Example \(\PageIndex{11}\)

Find the orthogonal trajectories of the family of circles defined by

\[\label{eq:4.5.19} (x-c)^2+y^2=c^2 \quad (c\ne0).\]

These circles are centered on the \(x\)-axis and tangent to the \(y\)-axis (Figure \(\PageIndex{13}\)a).

Solution

Multiplying out the left side of Equation \ref{eq:4.5.19} yields

\[\label{eq:4.5.20} x^2-2cx+y^2=0,\]

and differentiating this implicitly with respect to \(x\) yields

\[\label{eq:4.5.21} 2(x-c)+2yy'=0.\]

From Equation \ref{eq:4.5.20},

\[c={x^2+y^2\over2x}, \nonumber \]

so

\[x-c=x-{x^2+y^2\over2x}={x^2-y^2\over2x}. \nonumber\]

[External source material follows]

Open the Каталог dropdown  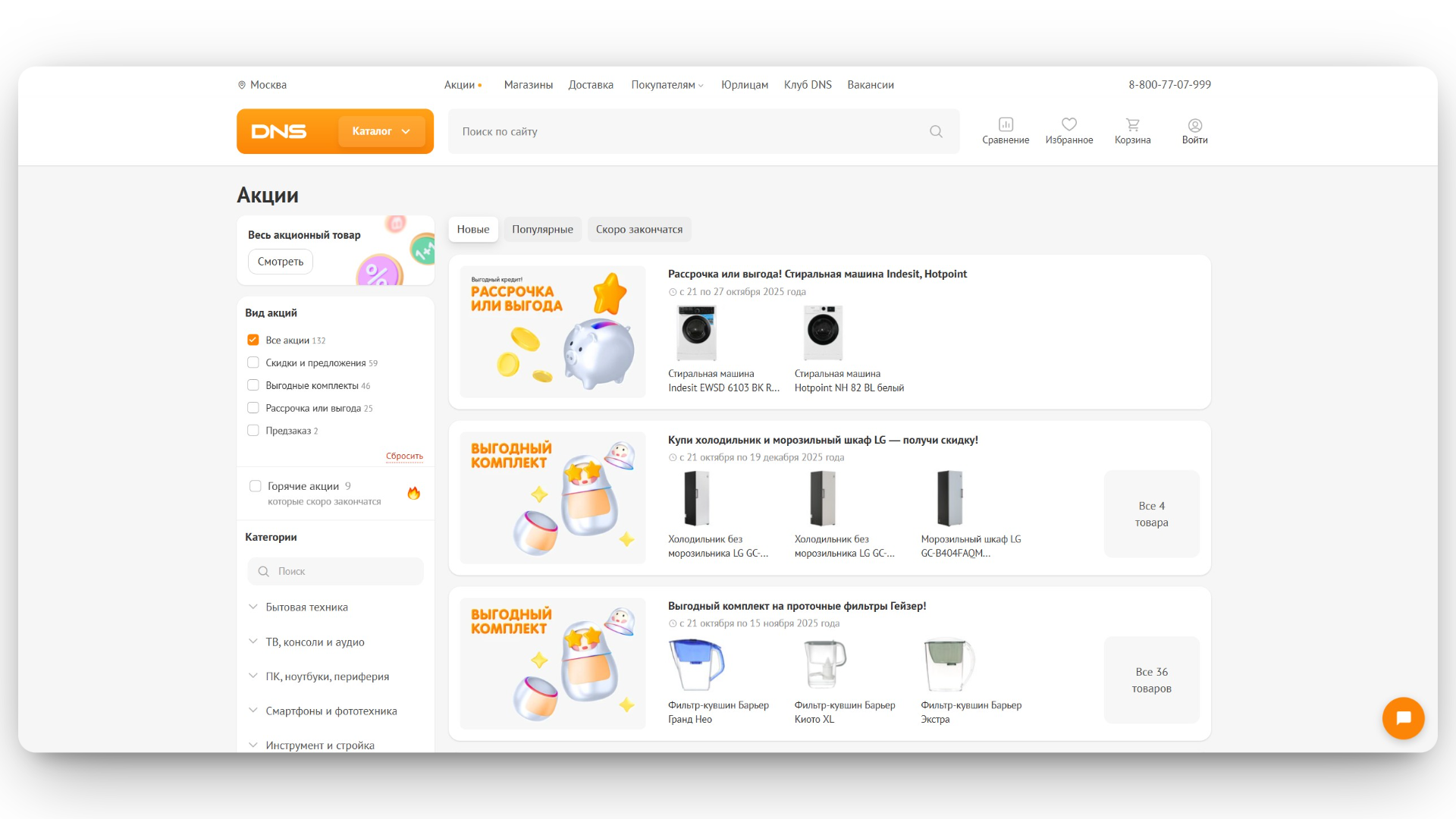381,132
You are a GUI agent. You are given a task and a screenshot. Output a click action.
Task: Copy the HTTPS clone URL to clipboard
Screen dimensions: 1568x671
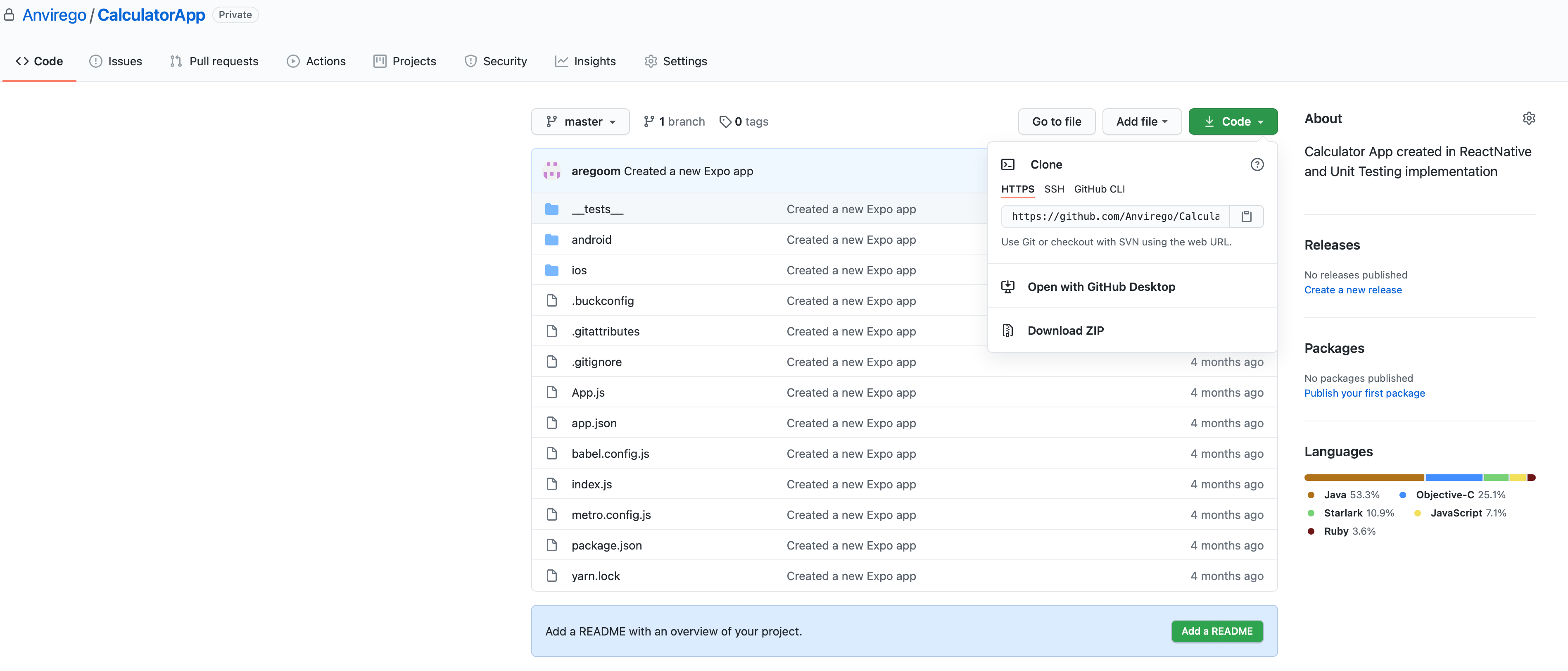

Substituting this into Equation \ref{eq:4.5.21} and solving for \(y'\) yields

\[\label{eq:4.5.22} y'={y^2-x^2\over2xy}.\]

The curves defined by Equation \ref{eq:4.5.19} are integral curves of Equation \ref{eq:4.5.22}, and the integral curves of

\[y'={2xy\over x^2-y^2} \nonumber\]

are orthogonal trajectories of the family Equation \ref{eq:4.5.19}. This is a homogeneous nonlinear equation, which we studied in Section 2.4. Substituting \(y=ux\) yields

\[u'x+u={2x(ux)\over x^2-(ux)^2}={2u\over1-u^2}, \nonumber\]

so

\[u'x={2u\over1-u^2}-u={u(u^2+1)\over1-u^2}, \nonumber\]

Separating variables yields

\[{1-u^2\over u(u^2+1)}u'={1\over x}, \nonumber\]

or, equivalently,

\[\left[{1\over u}-{2u\over u^2+1}\right]u'={1\over x}. \nonumber\]

Therefore

\[\ln |u|-\ln (u^2+1)=\ln |x|+k. \nonumber\]

By substituting \(u=y/x\), we see that

\[\ln|y|-\ln|x|-\ln(x^2+y^2)+\ln(x^2)=\ln|x|+k, \nonumber\]

which, since \(\ln(x^2)=2\ln|x|\), is equivalent to

\[\ln|y|-\ln(x^2+y^2)=k, \nonumber\]

or

\[|y|=e^k(x^2+y^2). \nonumber\]

To see what these curves are we rewrite this equation as

\[x^2+|y|^2-e^{-k}|y|=0 \nonumber\]

and complete the square to obtain

\[x^2+(|y|-e^{-k}/2)^2=(e^{-k}/2)^2. \nonumber\]

This can be rewritten as

\[x^2+(y-h)^2=h^2, \nonumber\]

where

\[h=\left\{\begin{array}{rl} {e^{-k}\over2}&\text{ if } y\ge 0,\\[4pt]-{e^{-k}\over2}&\mbox{ if } y\le0. \end{array}\right. \nonumber\]

Thus, the orthogonal trajectories are circles centered on the \(y\) axis and tangent to the \(x\) axis (Figure \(\PageIndex{13}\) (b)). The circles for which \(h>0\) are above the \(x\)-axis, while those for which \(h<0\) are below.